Step 6: Establish a vulnerability monitoring programme
Cross-reference your SBOM components against CVE databases (NVD) and open-source vulnerability databases (OSV). Set up automated alerting for new critical vulnerabilities affecting your component inventory. Manual checks are insufficient — the NVD publishes dozens of new CVEs daily.
Step 7: Implement a secure development lifecycle (SDL)
The CRA requires products to be developed following security principles. Document your SDL to demonstrate: threat modelling, security design reviews, static analysis (SAST), dependency scanning, penetration testing, and security-focused code review. Frameworks like Microsoft SDL or OWASP SAMM provide good starting points.
Step 8: Establish a Coordinated Vulnerability Disclosure (CVD) policy
CRA Article 13 requires manufacturers to have a CVD policy and a single point of contact for vulnerability reports. Publish a security.txt file at /.well-known/security.txt and a security policy page. Ensure you have a process to acknowledge reports within 72 hours and remediate promptly. The ENISA CVD guidance is the authoritative reference.
Step 9: Define your security update commitment
The CRA requires manufacturers to provide security updates free of charge for the "supported lifecycle" — at least 5 years from market placement (or the product's expected use period if longer). Document your lifecycle policy publicly, specifying end-of-support dates, how security updates are delivered, and your update cadence.
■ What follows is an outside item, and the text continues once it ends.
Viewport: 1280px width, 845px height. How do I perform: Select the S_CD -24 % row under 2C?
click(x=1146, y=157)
Phase 3 — Documentation and Conformity (Steps 10–12)
Step 10: Prepare Technical Documentation
Annex V of the CRA specifies what technical documentation must be prepared before market placement. This includes: general product description, design and architecture, list of security requirements and how they are met, SBOM, test reports, CVD policy, and risk assessment. This documentation must be kept for 10 years after market placement.
Step 11: Complete the conformity assessment
For default class products, this is a manufacturer's self-assessment against the essential requirements. For Class I products, you may use self-assessment if following a harmonised standard (when published), or opt for third-party audit. Class II products require mandatory third-party certification by a notified body. Plan ahead: notified body capacity will be constrained.
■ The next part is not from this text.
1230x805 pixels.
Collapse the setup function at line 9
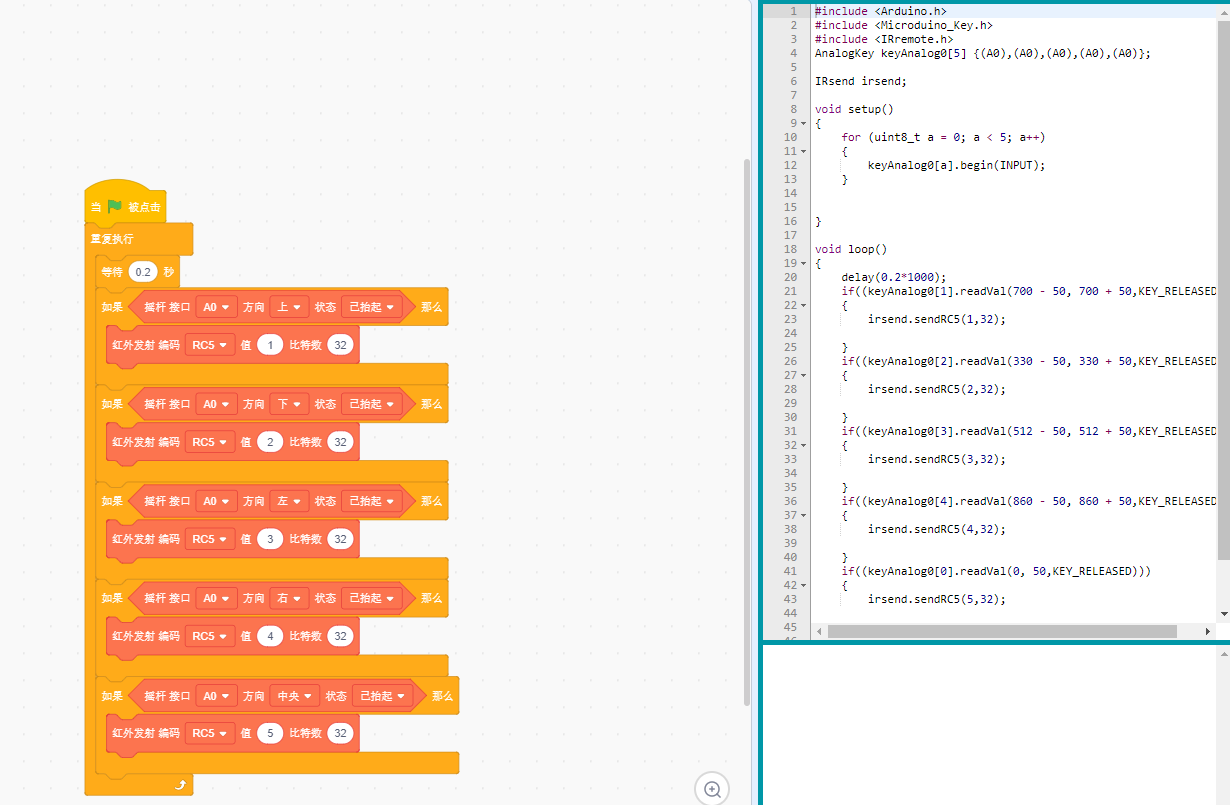coord(803,123)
Step 12: Issue the Declaration of Conformity and apply CE marking
The EU Declaration of Conformity (DoC) is a legally binding document in which the manufacturer declares the product meets all applicable CRA requirements. Once the DoC is issued, the CE mark can be affixed. The DoC must reference the applicable regulation and notified body (if used), and be signed by an authorised representative.
Phase 4 — Ongoing Operations (Steps 13–15)
Step 13: Implement continuous vulnerability monitoring
The CRA requires ongoing monitoring of your products' security posture throughout the supported lifecycle. Automate daily checks of your SBOM components against vulnerability databases. When a critical vulnerability is discovered affecting your product, you must notify ENISA within 24 hours of becoming aware (from 11 September 2026) and provide a full report within 72 hours.
Step 14: Establish an incident response procedure
Define how your organisation will respond when a vulnerability is discovered in one of your products — including who is responsible, how severity is assessed, when customers are notified, and how the ENISA report is drafted. The incident response procedure should be tested with a tabletop exercise before the September 2026 reporting deadline.
Step 15: Plan for annual compliance reviews
CRA compliance is not a one-time certification — it is a continuous obligation. Schedule annual reviews of your technical documentation, SBOM currency, CVD policy effectiveness, and SDL maturity. Any "substantial modification" to a product requires the conformity assessment process to be re-evaluated.
The organisations that treat CRA compliance as an operational discipline — rather than a box-ticking exercise — will find it becomes a competitive advantage. Demonstrably secure products command premium prices and win enterprise procurement contracts.